Troubleshooting GKE With AI: Workload Identity and

A pod was crash-looping with a 403 PermissionDenied from Cloud Storage, and the team’s first instinct was “the bucket IAM is wrong.” It wasn’t. The bucket binding was fine. The Kubernetes service account wasn’t annotated to map to the Google service account, so the pod was authenticating as the node’s default identity, which had no access to that bucket at all. This is the defining pain of GKE: a single failure spans three systems — Kubernetes RBAC, GCP IAM via Workload Identity, and the VPC-native network — and the error message only ever shows you one layer. AI is good here precisely because it can hold all three layers at once if you give it the evidence from each.

Workload Identity: the four things that must line up

Workload Identity errors are almost always a broken link in a chain of four bindings. I collect all four and let the model check the chain rather than eyeballing each annotation.

# 1. The KSA and its annotation
kubectl get serviceaccount app-ksa -n production -o yaml

# 2. The GSA's IAM policy (who can impersonate it)
gcloud iam service-accounts get-iam-policy app-gsa@my-proj.iam.gserviceaccount.com

# 3. The bucket / resource binding
gcloud storage buckets get-iam-policy gs://app-data --format=json

Prompt: “Here are three things from a GKE Workload Identity setup: a Kubernetes ServiceAccount YAML, the GCP service account IAM policy, and a bucket IAM policy. Verify the full chain: KSA annotation iam.gke.io/gcp-service-account points to the right GSA, the GSA grants roles/iam.workloadIdentityUser to the member serviceAccount:my-proj.svc.id.goog[production/app-ksa], and the GSA has access to the bucket. Tell me exactly which link is broken and the precise format the member string should be.”

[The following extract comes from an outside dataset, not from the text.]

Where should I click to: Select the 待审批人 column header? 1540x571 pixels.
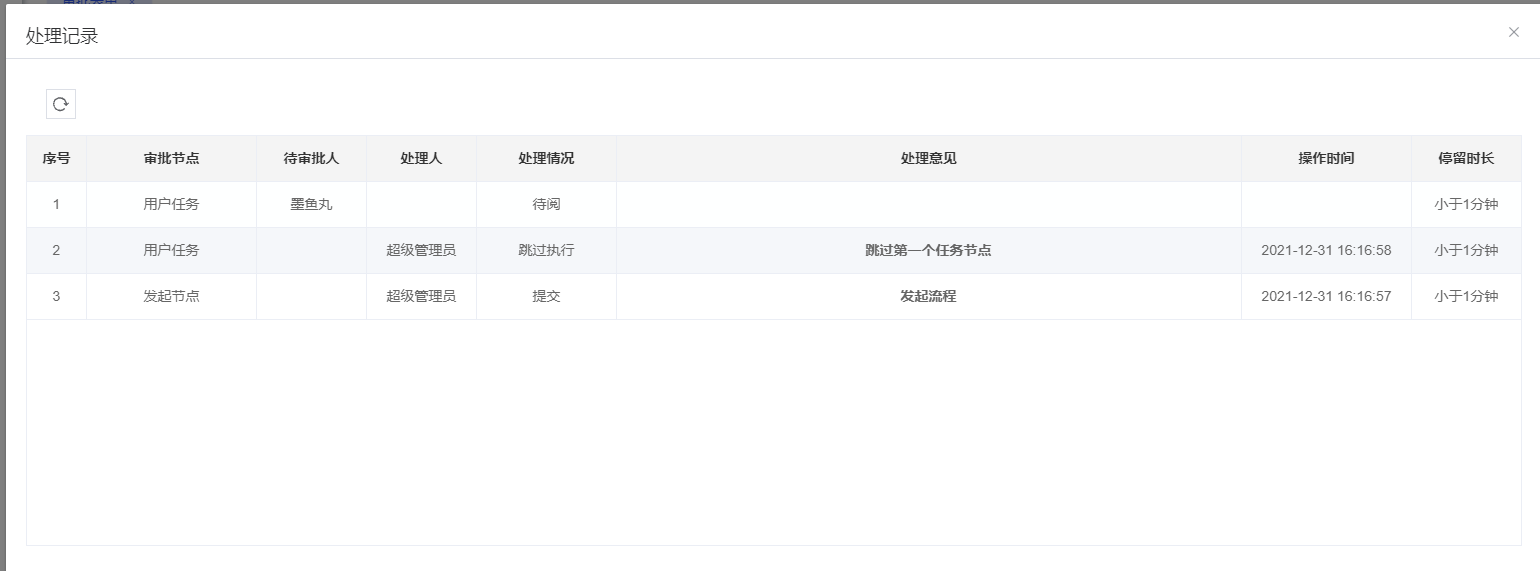311,158
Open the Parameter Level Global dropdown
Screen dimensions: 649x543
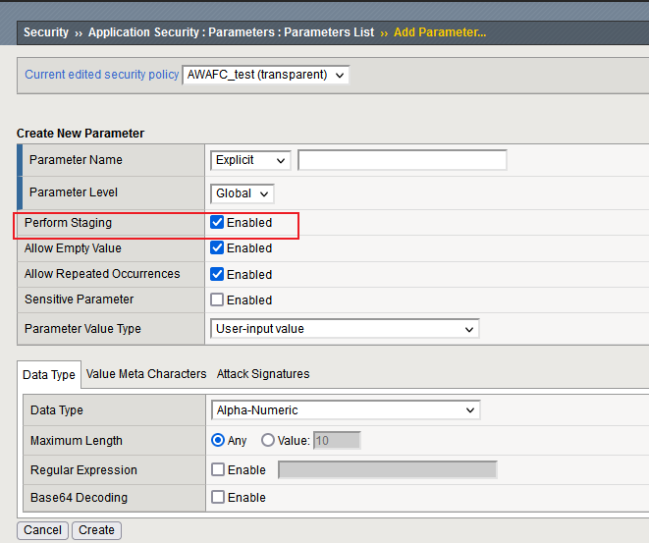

The member string format — PROJECT.svc.id.goog[NAMESPACE/KSA_NAME] — is where people slip: wrong namespace, missing brackets, project number instead of project ID. The model catches the exact string mismatch instantly, which is faster than me diffing two near-identical lines at 11pm.

# The binding that's usually missing
gcloud iam service-accounts add-iam-policy-binding \
  app-gsa@my-proj.iam.gserviceaccount.com \
  --role="roles/iam.workloadIdentityUser" \
  --member="serviceAccount:my-proj.svc.id.goog[production/app-ksa]"

I verify the impersonation actually works from inside a pod before declaring victory:

kubectl run -it --rm wi-test --image=google/cloud-sdk:slim \
  --overrides='{"spec":{"serviceAccountName":"app-ksa"}}' \
  -n production -- gcloud auth list

If that shows the GSA, the chain is whole. AI tells me where to look; the cluster tells me if I’m right.

Pod networking: it’s usually IP exhaustion or a NetworkPolicy

VPC-native GKE assigns every pod a real VPC IP from a secondary range. When pods won’t schedule or can’t talk to each other, the cause is often a range that’s run dry or a NetworkPolicy that’s quietly dropping traffic. Gather the facts and let AI do the arithmetic:

gcloud container clusters describe prod-cluster --region=us-central1 \
  --format="yaml(ipAllocationPolicy)"
kubectl get networkpolicy -A

Prompt: “This GKE cluster uses these secondary ranges for pods and services (pasted). The cluster has 40 nodes with a max of 110 pods per node. Calculate whether the pod secondary range can accommodate the worst case, accounting for GKE reserving a /24-equivalent block per node. If it’s too small, tell me the minimum CIDR size I need.”

GKE allocates a fixed block of IPs per node regardless of how many pods actually run, so a range that looks huge runs out far sooner than naive math suggests. Having AI do that calculation explicitly — with the per-node reservation baked in — has saved me from cluster expansions that would have silently failed.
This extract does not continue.